MyData, officially launched in Korea in January, allows accredited MyData operators such as fintech companies to manage personal information scattered across financial, telecommunication, medical and public sectors. Financial companies including banks, securities firms and credit card issuers are main related information providers in Korea.
Currently, there are about 600 information providers and 53 companies licensed as MyData operators. Four big tech firms (Toss, Naver Financial, Kakao Pay and Banksalad) control more than 70 percent of the local MyData market.
Under the MyData scheme, information providers send customer data weekly or irregularly. For irregular transmission, information is updated in real time when customers log in to or refresh the app. The current rule stipulates that minimum charges are possible only for regular data transmissions with implementation suspended for one year.
According to sources on Thursday, free of charge irregular data transmissions account for nearly 90 percent of total MyData transfers.
[Image source: MyData]
As of September, the cumulative number of MyData subscribers came to 54.8 million, a 3.9-fold increase from 14 million in January when the service was launched. The number of MyData transfers also skyrocketed over the same period, with the total number of cumulative transmissions jumping 12.3 times from 8.5 billion in January to 104.8 billion at the end of September, most of which are irregular transmissions exempt from billing.
The government stipulates regular transmission to ensure information accuracy, but it is natural that irregular transmission increases due to the nature of MyData services, where real-time asset management is the key, said a market official.
Financial institutions are facing growing financial burden from surging irregular transmission because there is no technical way to compensate for the costs incurred from irregular data transmission while they need to make massive investment in building and operating an information transmission system.
To compensate the growing costs, they have requested the stakeholders to start reviewing ways to bill for data transmission - both regular and irregular.

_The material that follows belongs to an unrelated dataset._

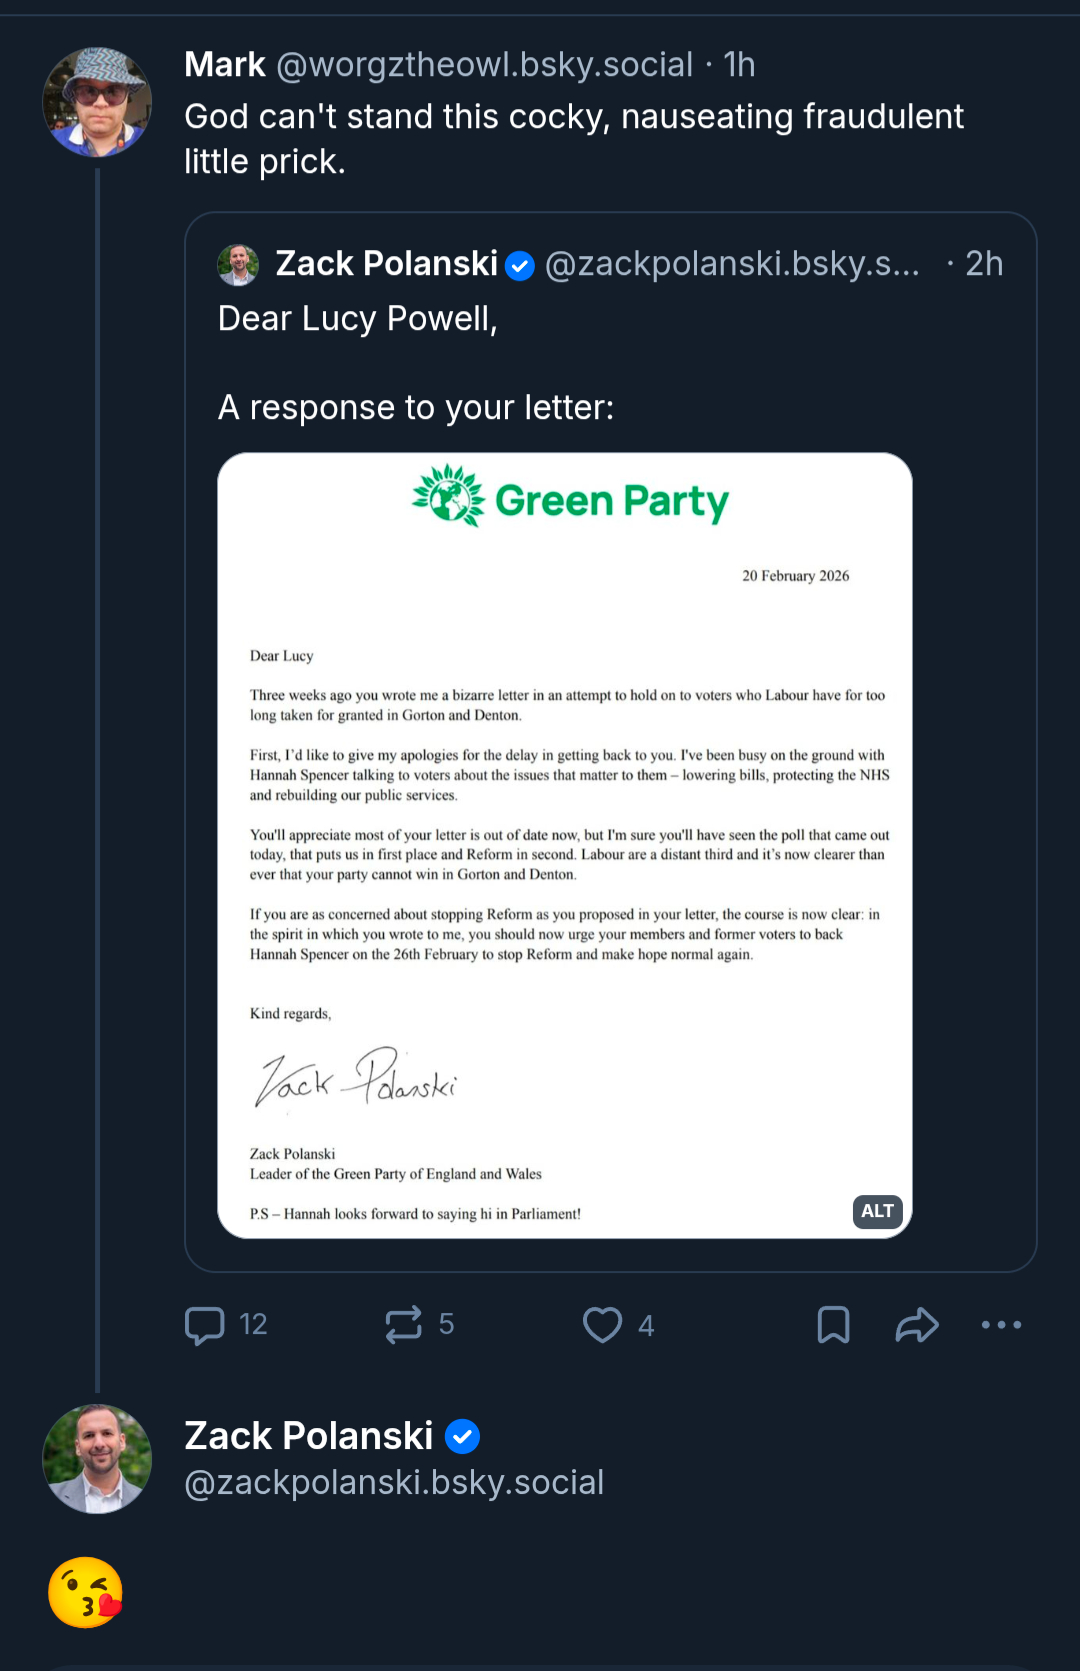1080x1671 pixels.
Task: Click the verified badge in the quoted post
Action: 520,266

Fintech companies, however, argue that the government’s original plan to guarantee a minimum payment for regular transmission should remain intact, saying that only a small number of information providers may monopolize the data when they charge for every information transmission.
The government recently completed a commissioned study to provide a reasonable billing system related to MyData transmission before the end of this year. A meeting for industry feedback is due to be held soon.